Well hello there. And happy summer solstice! I sure did miss you.But I’m back from my blogging hiatus now.
(How’s that for equivocating?)
Apart from the equivocating, though, I really want to tell you what I’ve been up to the past 15 months.
But along the way I discovered there was something else. Something I needed to get back to.
I’ve been getting back to ordinary hope and joy.
Yes! I experienced a surge of hopefulness when I was away. It surprised me, considering the waves of doom and gloom in the news. I mean, the world’s metaphorical weather report has kind of been stuck on dark and dreary for months.
At first I thought this elevation of hope was due to less exposure to the dark stuff. Many days I was just too busy to pay attention. But then I noticed something else: less exposure to the super sunny stuff was having an effect on my hopefulness too.
By super sunny I mean ultra-wattage, cover-your-eyes proclamations that life is or can be magical, awesome, unbelievable. I don’t know for sure, but maybe that’s a knee-jerk reaction to all the doom and gloom. So I decided to turn most of it off. The dire lamentations AND the stratospheric possibilities. And then the best thing happened.
Hope bloomed. Very quietly.
With each breath of hope I found myself flowing closer to the middle of life’s continuum, neither drenched by waves of bleakness nor puffed up by striving for an extraordinary life.
I settled into that middle place for a spell, and stepped into my ordinariness.
I stepped into listening, perhaps more keenly than ever.
I stepped into studying. Taking classes.
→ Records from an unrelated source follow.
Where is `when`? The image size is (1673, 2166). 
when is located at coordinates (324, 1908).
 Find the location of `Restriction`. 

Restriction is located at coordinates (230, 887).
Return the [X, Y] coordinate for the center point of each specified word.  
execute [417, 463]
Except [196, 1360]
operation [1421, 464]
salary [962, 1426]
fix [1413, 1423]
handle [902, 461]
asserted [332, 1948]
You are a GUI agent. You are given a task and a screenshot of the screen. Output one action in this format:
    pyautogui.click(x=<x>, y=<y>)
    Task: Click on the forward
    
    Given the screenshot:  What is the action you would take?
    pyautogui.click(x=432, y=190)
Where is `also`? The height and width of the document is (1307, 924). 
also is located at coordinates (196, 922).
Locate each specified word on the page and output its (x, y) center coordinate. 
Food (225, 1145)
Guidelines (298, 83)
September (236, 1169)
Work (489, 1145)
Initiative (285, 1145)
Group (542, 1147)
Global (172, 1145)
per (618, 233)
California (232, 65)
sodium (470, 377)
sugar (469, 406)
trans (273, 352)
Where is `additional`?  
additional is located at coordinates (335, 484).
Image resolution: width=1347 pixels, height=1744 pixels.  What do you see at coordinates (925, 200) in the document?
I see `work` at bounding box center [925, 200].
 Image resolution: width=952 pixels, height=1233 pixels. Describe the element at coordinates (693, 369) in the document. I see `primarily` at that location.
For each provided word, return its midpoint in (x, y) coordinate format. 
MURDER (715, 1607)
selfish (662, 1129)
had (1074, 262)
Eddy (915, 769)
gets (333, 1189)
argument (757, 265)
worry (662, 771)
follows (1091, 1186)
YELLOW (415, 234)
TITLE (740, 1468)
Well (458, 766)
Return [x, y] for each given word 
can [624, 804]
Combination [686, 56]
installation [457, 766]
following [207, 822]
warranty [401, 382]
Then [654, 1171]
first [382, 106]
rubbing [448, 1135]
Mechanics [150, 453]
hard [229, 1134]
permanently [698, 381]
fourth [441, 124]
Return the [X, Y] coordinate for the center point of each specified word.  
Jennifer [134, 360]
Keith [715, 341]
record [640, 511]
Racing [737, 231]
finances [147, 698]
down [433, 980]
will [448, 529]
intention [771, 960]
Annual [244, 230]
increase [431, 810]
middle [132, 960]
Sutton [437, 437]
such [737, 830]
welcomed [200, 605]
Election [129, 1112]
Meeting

Learning.
I stepped into looking underneath and letting things go.
I stepped into the possibility that I could be as patient with myself as I am with my clients.
I stepped into deeper layers of creativity.
And then, most unexpectedly, I stepped into the realization that in spite of my busy schedule, I was ready to begin something I’d had on the back-burner for years: a creative wisdom circle for women.
You know how sometimes in your life you’re stunned (in a good way) by something? Then you say, Yes. Yes, of course, this…this is so right.
Well, that’s what the women’s circle has been for me, all 10 months of it, as it nears the end of its first year and gears up for the second.
So these days I’m concentrating on celebrating my ordinariness.
I’ve had months now of getting back to ordinary hope and joy. Months of grounding myself in the middle. Sometimes, sitting with clients who feel hopeless and helping them find a way back to ordinary hope and joy. Then being reminded (again) that ordinary is a lovely place to be.
Ordinary is life. Ordinary is hope. Ordinary is joy.
I can’t think of a better day than this, the longest of the year, to reconnect with you and welcome you back to my blogging home. And what I really want to know is…how the heck are you?!